Collected data:
----------------------------------------
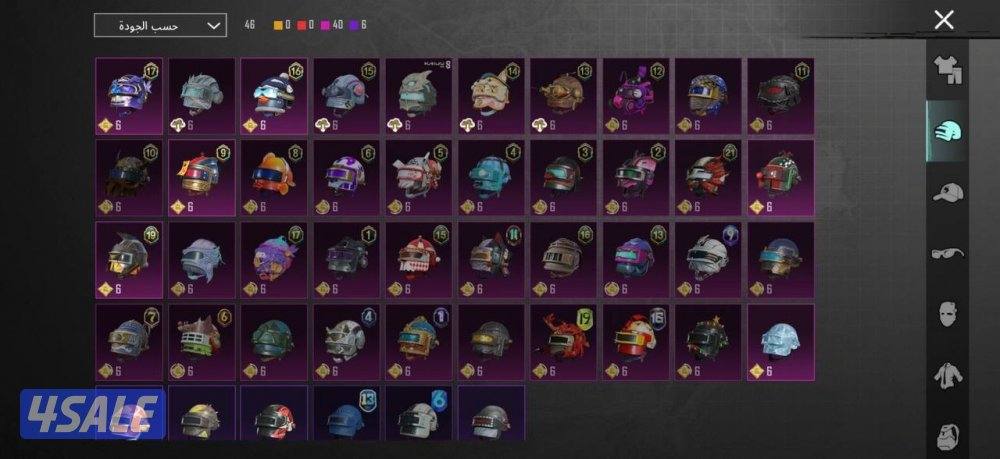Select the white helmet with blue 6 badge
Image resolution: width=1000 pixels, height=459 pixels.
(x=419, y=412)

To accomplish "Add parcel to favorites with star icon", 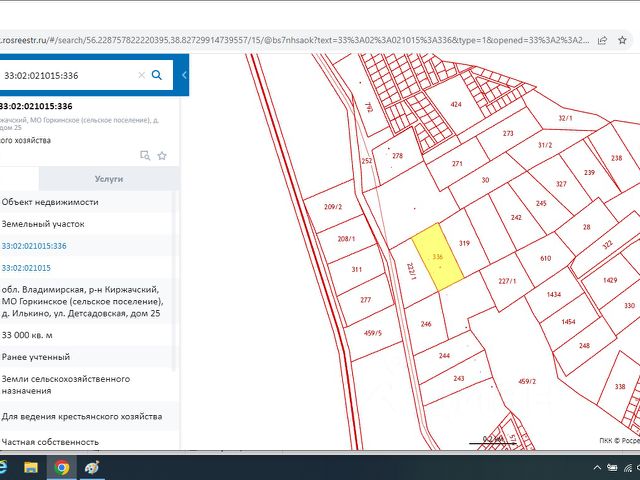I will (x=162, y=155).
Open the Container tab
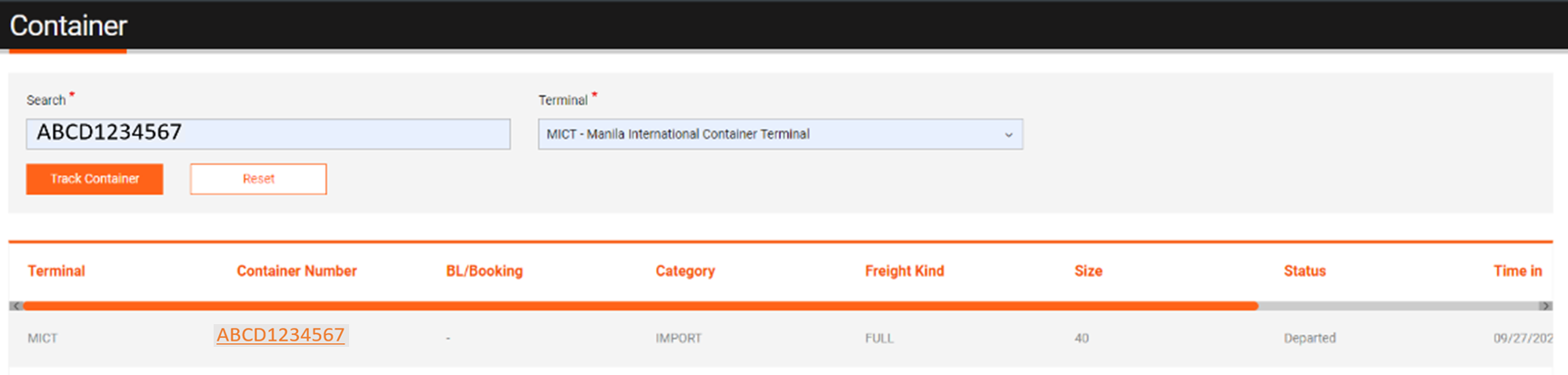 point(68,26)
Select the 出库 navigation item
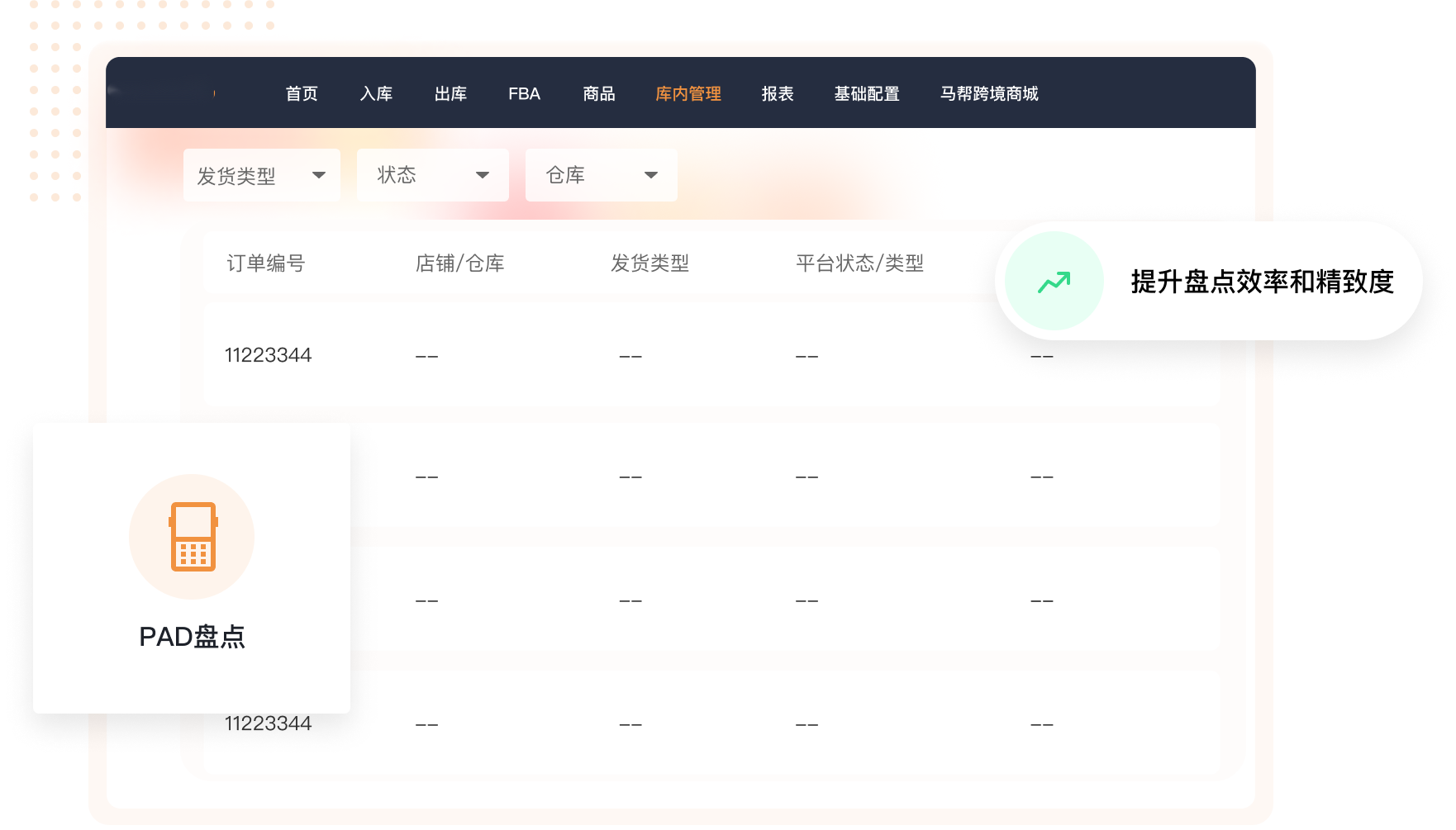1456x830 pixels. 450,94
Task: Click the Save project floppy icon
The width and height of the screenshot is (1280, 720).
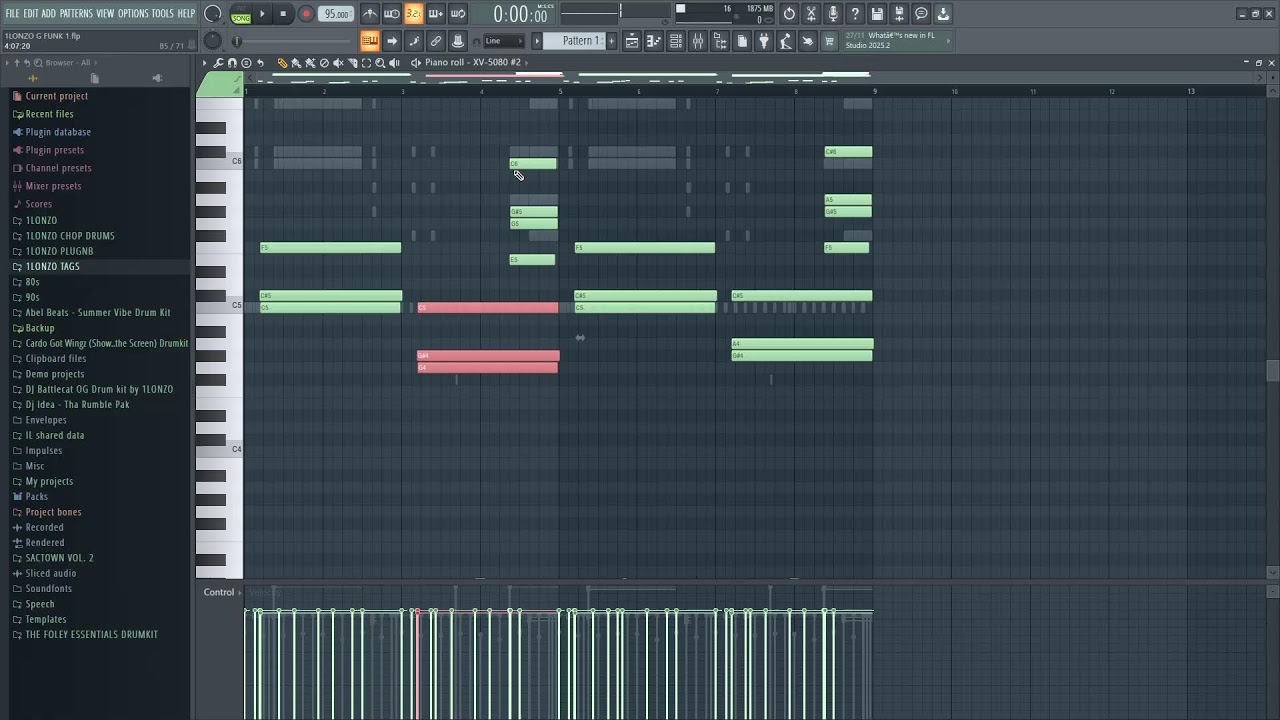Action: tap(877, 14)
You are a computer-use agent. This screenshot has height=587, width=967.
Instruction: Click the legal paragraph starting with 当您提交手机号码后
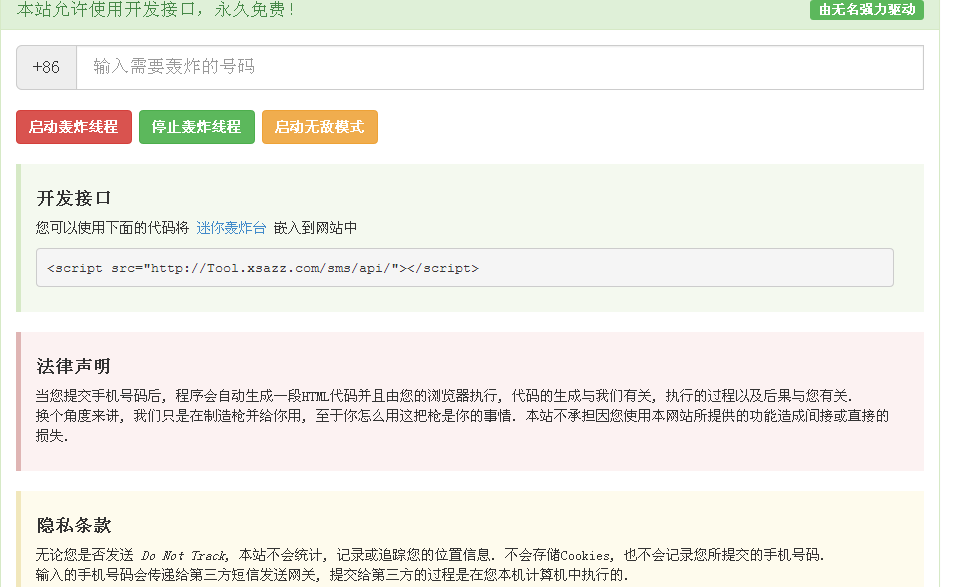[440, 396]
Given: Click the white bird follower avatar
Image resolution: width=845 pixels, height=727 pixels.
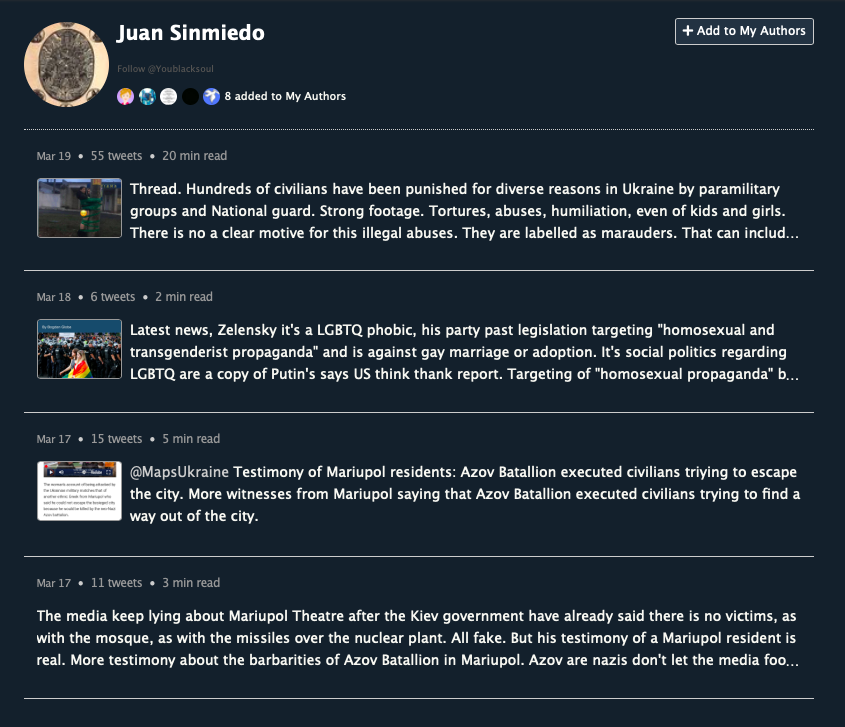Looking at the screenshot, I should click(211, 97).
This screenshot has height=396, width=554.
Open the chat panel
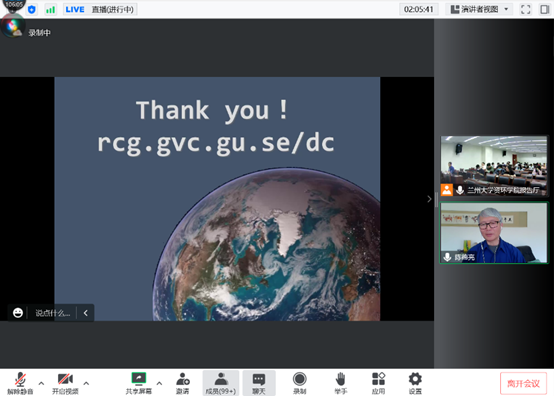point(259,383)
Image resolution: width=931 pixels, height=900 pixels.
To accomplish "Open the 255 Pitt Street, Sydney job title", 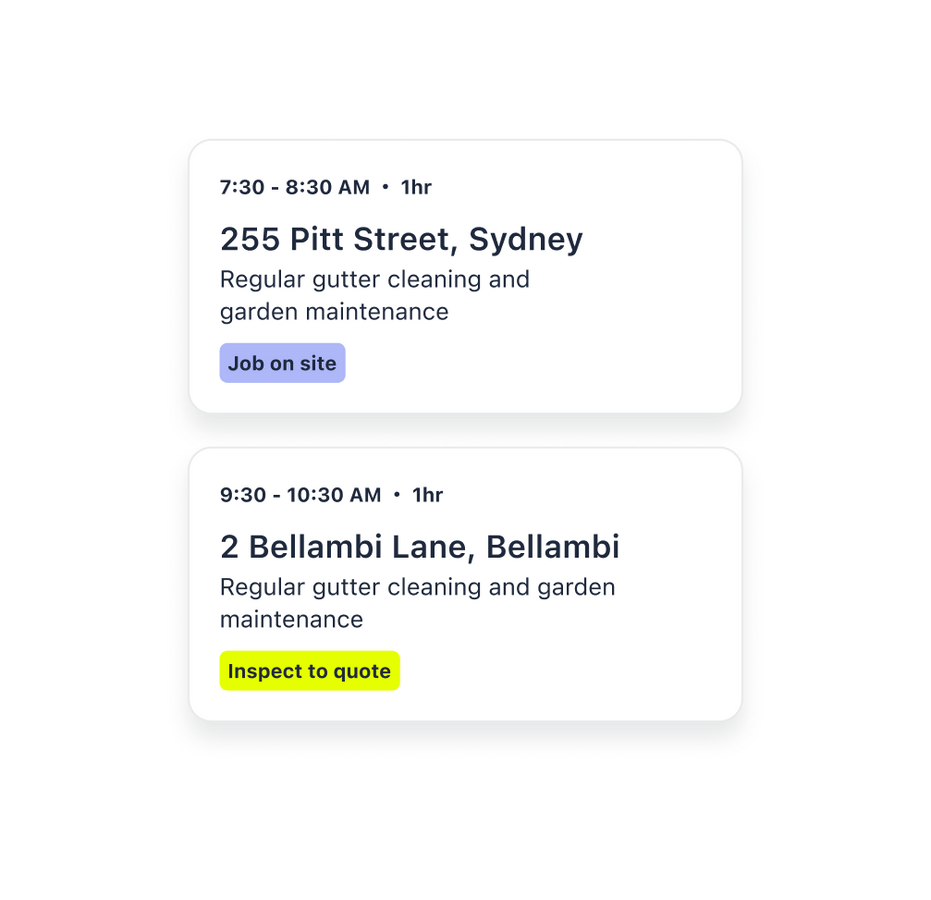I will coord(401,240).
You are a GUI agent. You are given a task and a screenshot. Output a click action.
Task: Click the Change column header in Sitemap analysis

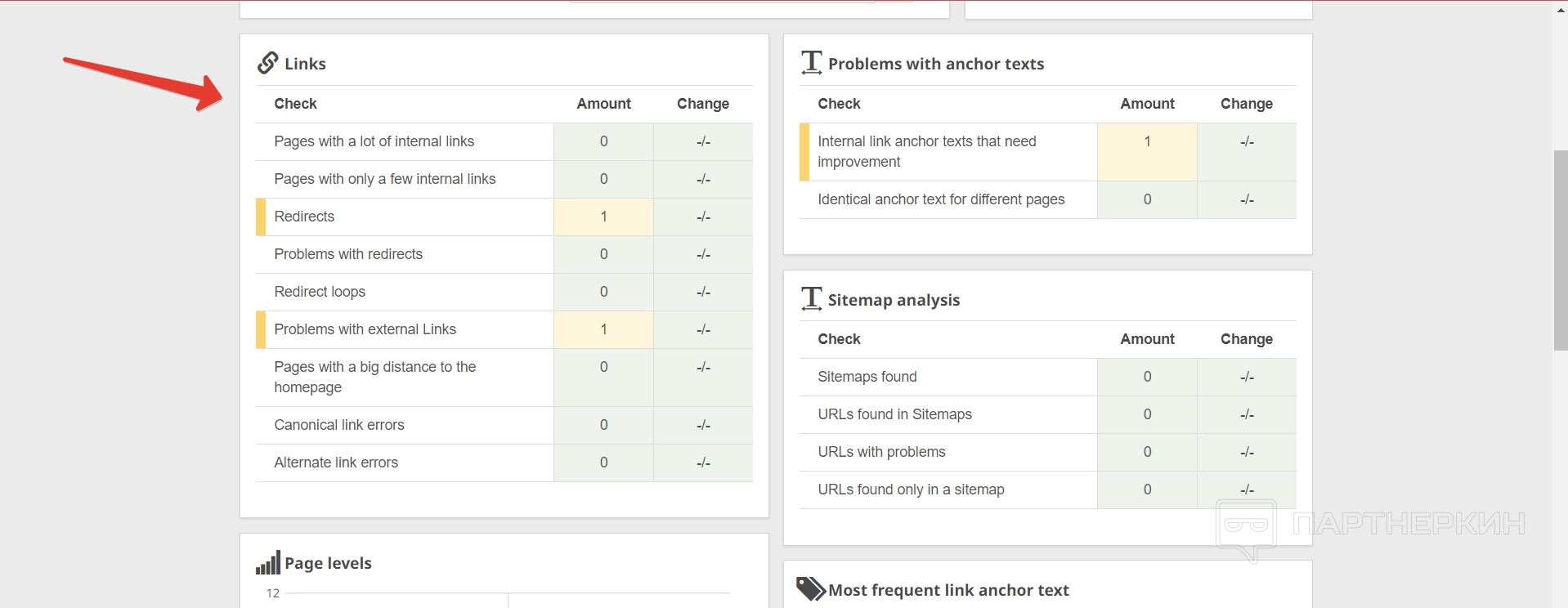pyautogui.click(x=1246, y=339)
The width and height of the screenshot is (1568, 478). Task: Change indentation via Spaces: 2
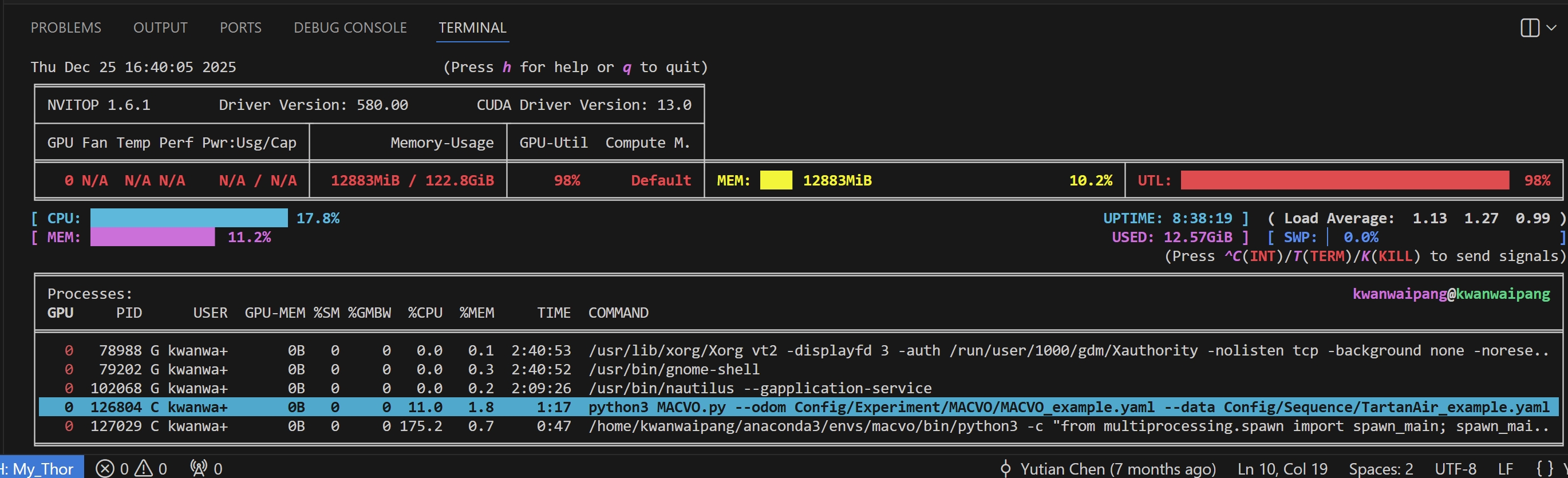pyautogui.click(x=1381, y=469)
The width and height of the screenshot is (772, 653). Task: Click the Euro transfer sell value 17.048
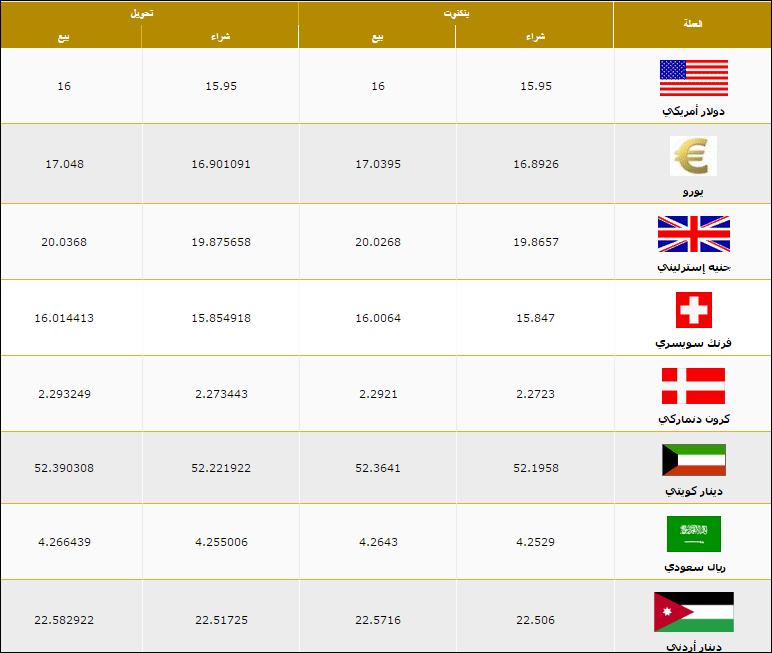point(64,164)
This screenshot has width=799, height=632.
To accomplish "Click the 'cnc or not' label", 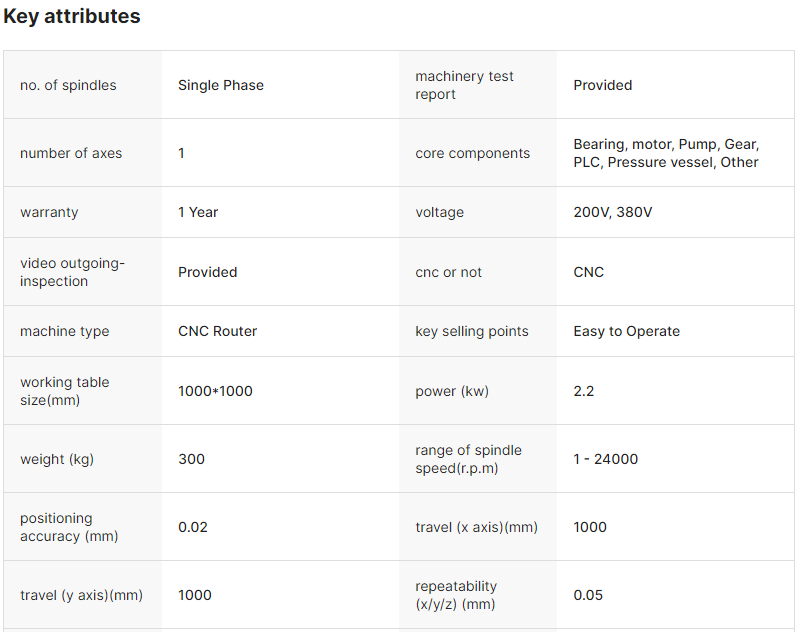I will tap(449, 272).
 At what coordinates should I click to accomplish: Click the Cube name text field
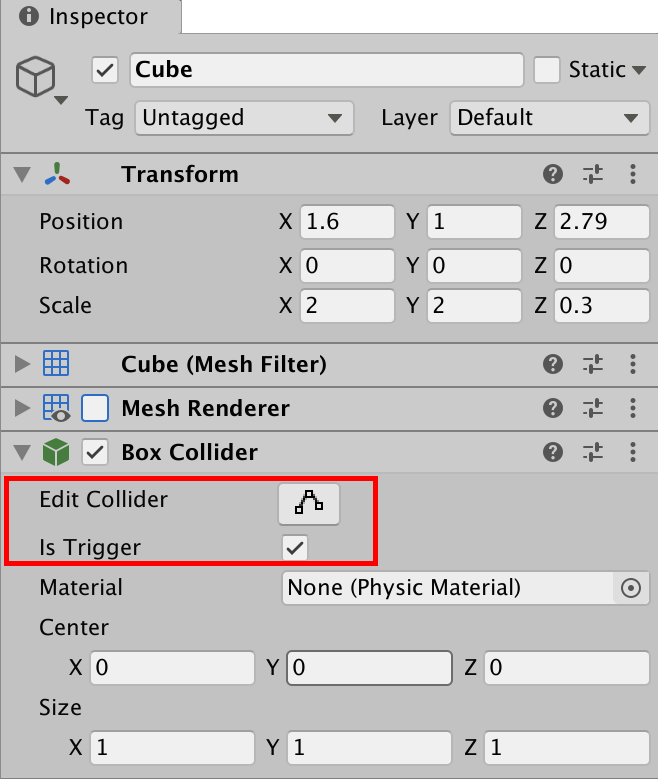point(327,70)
----------------------------------------
_Problem details_:
Write out word for word the lines above that run from the one with "Select the 出库 navigation item" to the one with "Image resolution: width=931". Include both end lines; exclude the images.

_Solution to this problem_:
Select the 出库 navigation item
1456x830 pixels. 450,94
Task: Click the Save project floppy icon
The width and height of the screenshot is (1280, 720).
Action: tap(877, 14)
You are a computer-use agent. This screenshot has height=587, width=967.
Instruction: Click the legal paragraph starting with 当您提交手机号码后
[440, 396]
Given: Click the white bird follower avatar
Image resolution: width=845 pixels, height=727 pixels.
Looking at the screenshot, I should click(211, 97).
This screenshot has height=396, width=554.
Open the chat panel
point(259,383)
Image resolution: width=931 pixels, height=900 pixels.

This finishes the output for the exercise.